| WRITTEN INSTRUCTION 1 |
Count the lines of the records below that contain the word "Delete", and reply with the number alone.

***

Friday 5: Songs of Relationships Past

In the spirit of giving me some writing prompts and getting me writing with some regularity, I’ve decided to start a weekly post.  I may organize most of my posts by some sort of system, but I have yet to decide what that system will be.  But this particular one I like – it is called Friday 5 (some call it Five for Friday – I’m going for brevity … in titling at least).  Each Friday I will post a list of five things on some topic.

Today’s Fiver will be five songs that remind me of my high school girlfriend (it may sound sweet, but read on before making any such assumptions).  I want to preface this list with a few disclaimers:  first – I’m very happily married and have no regrets about the relationships I’ve had; second – this list should in no way be construed as either pining or resentment as it is far from either.  I came up with this particular list subject because I happened to hear two of these songs in the car yesterday on my way home from work (and, well, as I said – they remind me of her … for various reasons as will be specified):

  1. Promise – Violent Femmes: this song was on a mix tape that she made for me when we first started dating.  While I was already a fan of the Femmes, I hadn’t heard this one prior to that tape.
  2. Sympathy for the Devil – Jane’s Addiction: this song was actually the topic of an argument we had.  See, having been a high school kid at the time, I was not well versed in a lot of music.  But this is a song that she played a lot and it seemed familiar for reasons I couldn’t place.  After a while I put together that it was a remake of a Rolling Stones song and tried to find a record in my dad’s collection that had the track (which I couldn’t).  I mentioned the origin to her anyway (sans evidence – no internet at the time) and she wouldn’t believe me.  She was adamant that Perry Farrell would never opt to reuse someone else’s work and suggested that maybe the Stones copied it.  That festered with me for some time.
  3. Loser – Beck: the memory associated with her and this song falls in my brain under the category of irony.  See, when this song became popular, she was in her third year of Spanish (I took French – I’m a lover).  And yet she couldn’t even begin to tell me what the Spanish line in the chorus translated to.  After some research and thought, I figured out that it meant, well, “I’m a Loser” (which in hindsight should have been obvious).  But she found my results to be dubious.
  4. Fly Me to the Moon – Frank Sinatra: the summer that things went south for us, she somehow got into a Frank Sinatra phase (I never quite understood that – probably because I wasn’t around her enough after that to get a chance to).  She even sent me a mix tape with this and a few other songs of his on it.  It never really grew on me.
  5. Brick – Ben Folds Five: following our split, it took me a while to grow past it.  This song actually helped by letting me imagine her as the so-described brick of which I needed to let go.  Oddly, while this song definitely was very cathartic for me at the time, hearing it again in the present pulls me back to those feelings it helped me move past (again with the irony).

So that is my first list for this new meme.  I hope you found it insightful.  Feel free to leave comments or maybe your own song list.

***

| WRITTEN INSTRUCTION 2 |
In the post of five songs above, which song did the author identify as a remake of a Rolling Stones song?

| MATERIAL FOR THIS TASK |
***

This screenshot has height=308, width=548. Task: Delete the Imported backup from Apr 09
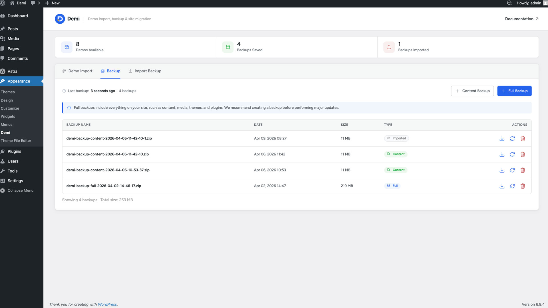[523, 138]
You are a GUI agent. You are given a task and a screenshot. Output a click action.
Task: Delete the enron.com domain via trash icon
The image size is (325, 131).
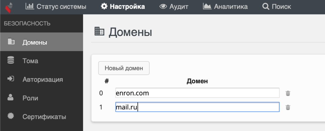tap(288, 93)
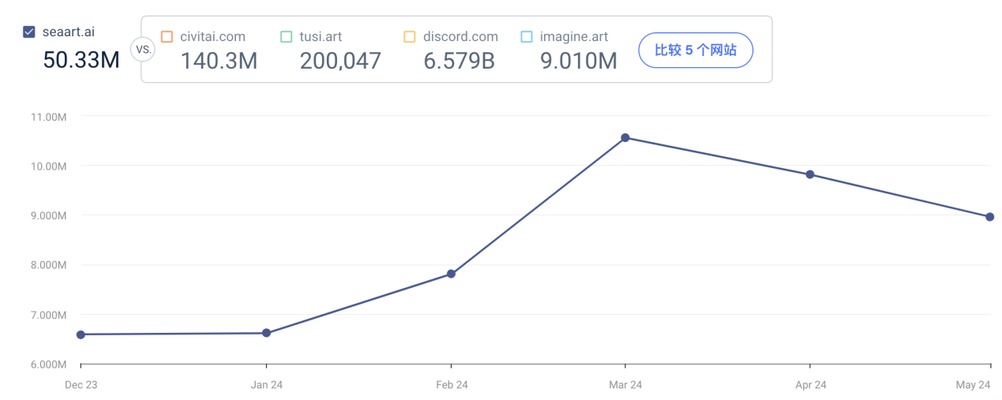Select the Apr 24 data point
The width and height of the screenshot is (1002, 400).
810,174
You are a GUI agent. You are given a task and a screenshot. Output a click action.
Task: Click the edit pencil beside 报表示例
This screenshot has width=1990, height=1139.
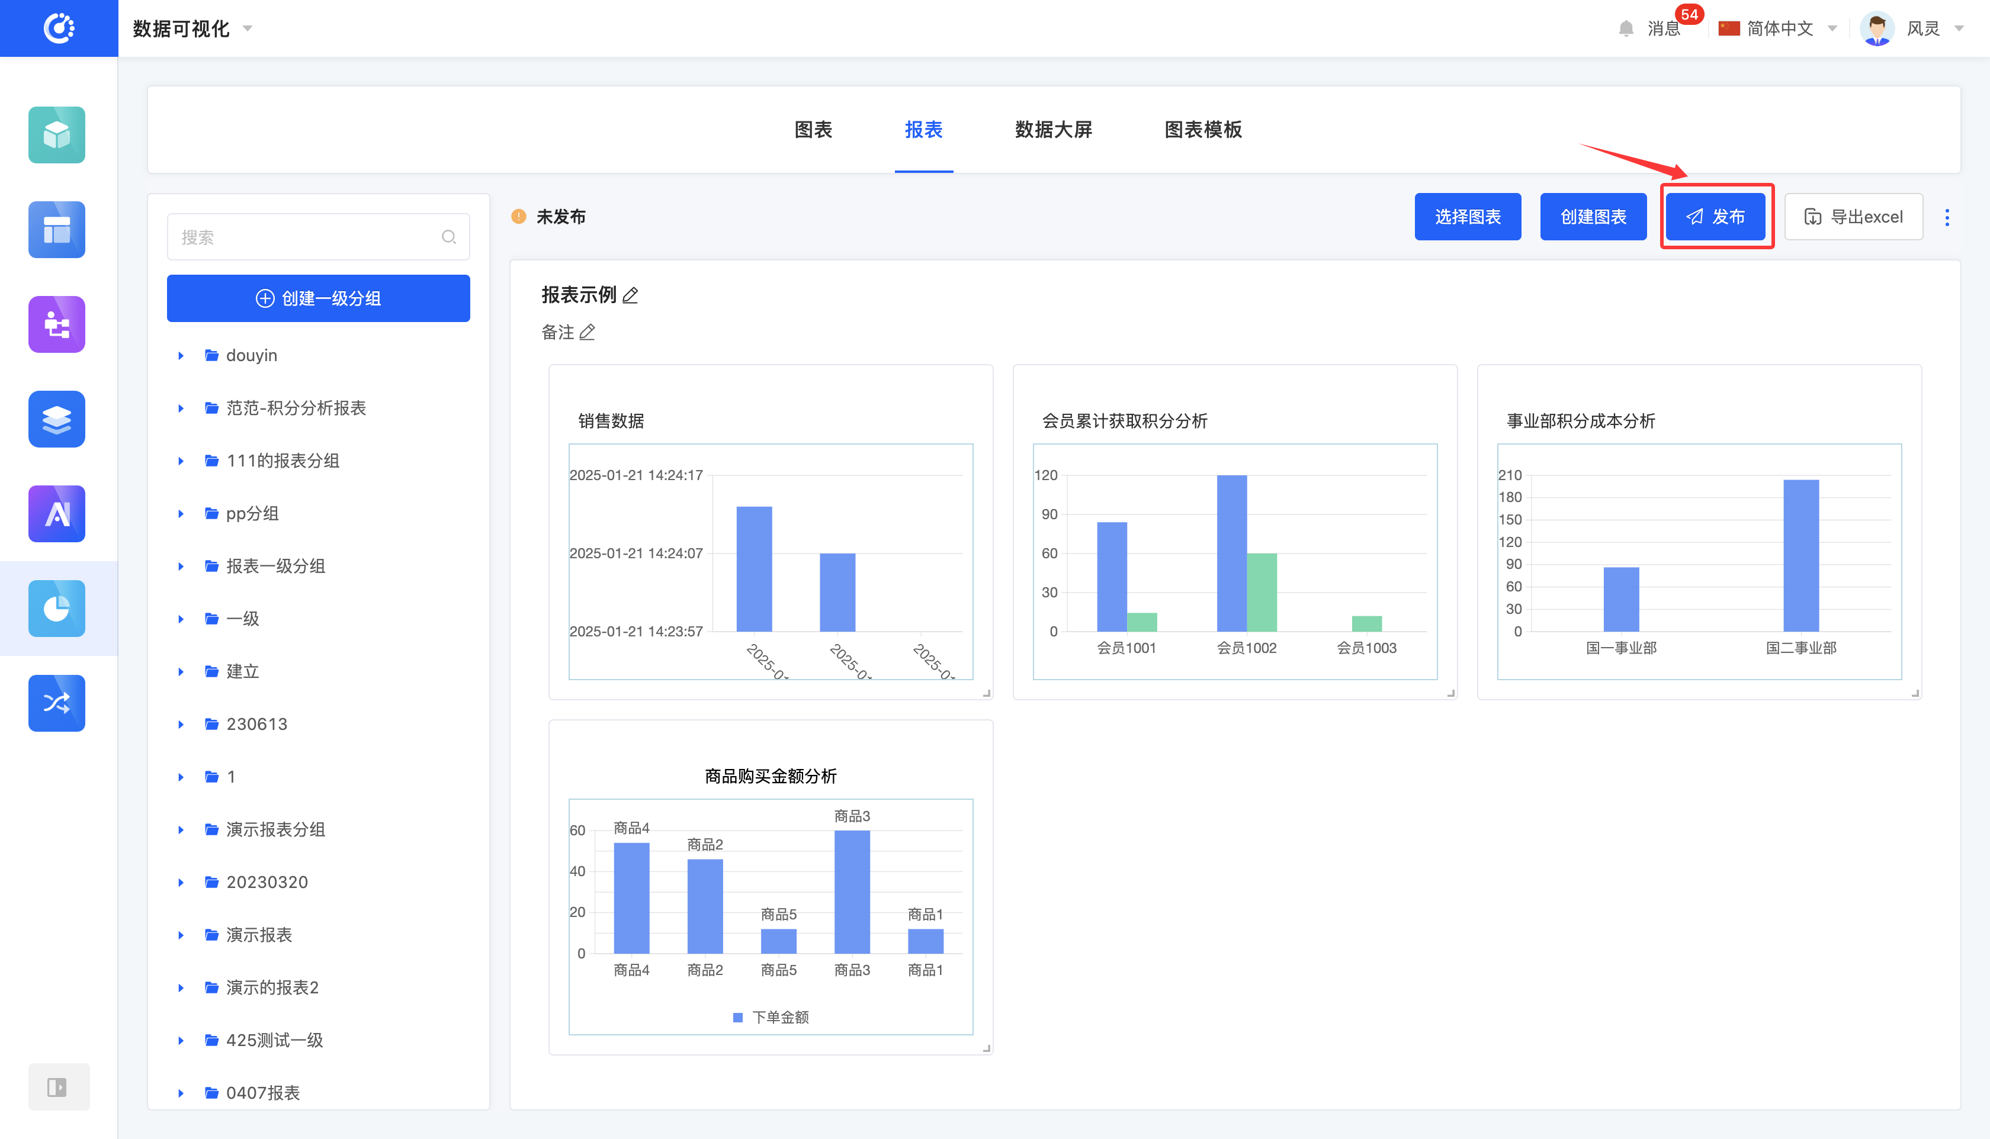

***

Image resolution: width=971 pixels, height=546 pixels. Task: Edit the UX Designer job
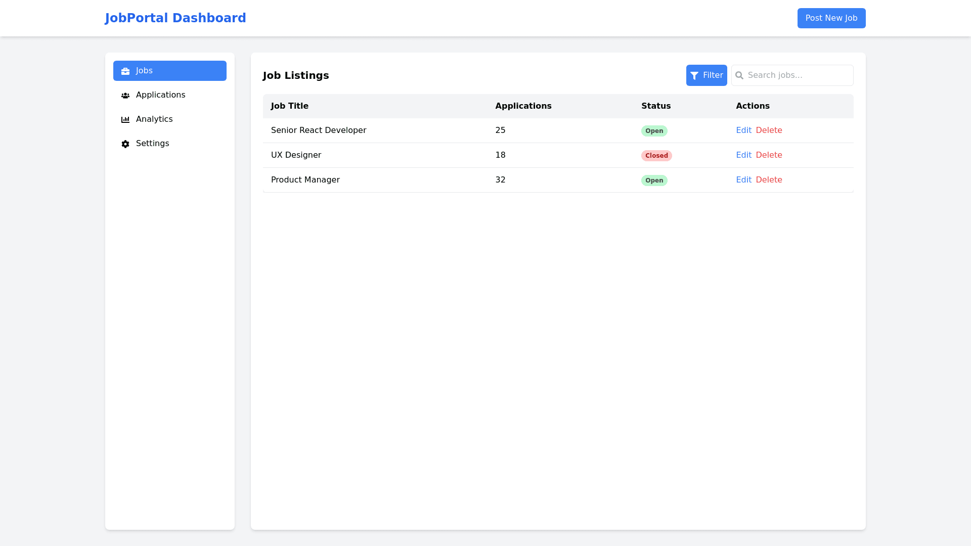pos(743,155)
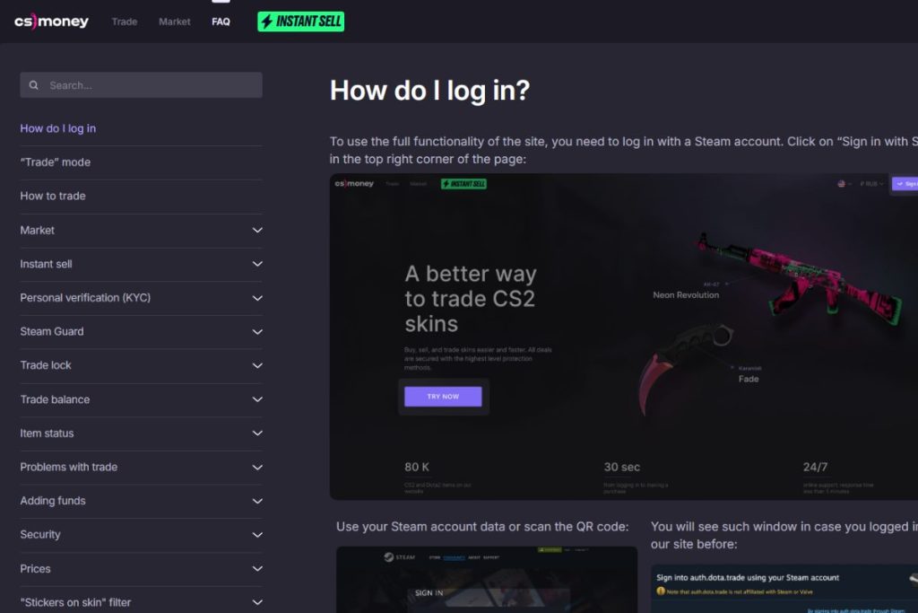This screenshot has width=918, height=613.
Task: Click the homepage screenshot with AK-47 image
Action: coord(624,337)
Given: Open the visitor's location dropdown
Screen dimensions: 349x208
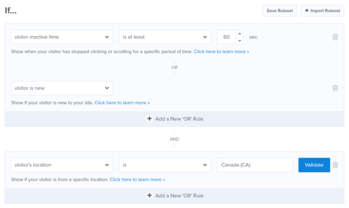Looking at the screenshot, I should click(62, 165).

***

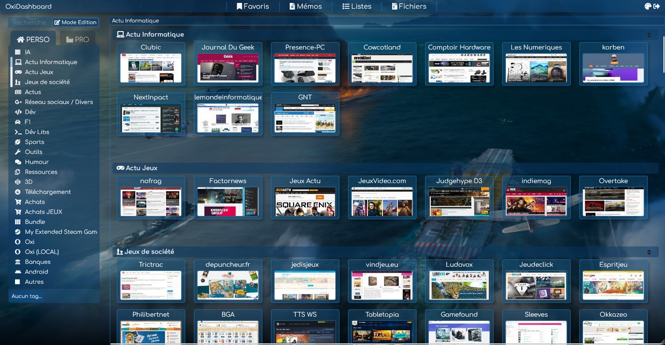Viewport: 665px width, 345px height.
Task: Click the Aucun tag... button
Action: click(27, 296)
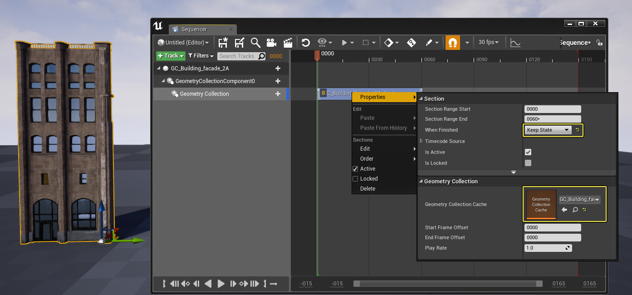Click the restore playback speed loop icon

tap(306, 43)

***

| FULL OUTPUT 1 |
2

| FULL OUTPUT 2 |
"Sympathy for the Devil" by Jane's Addiction.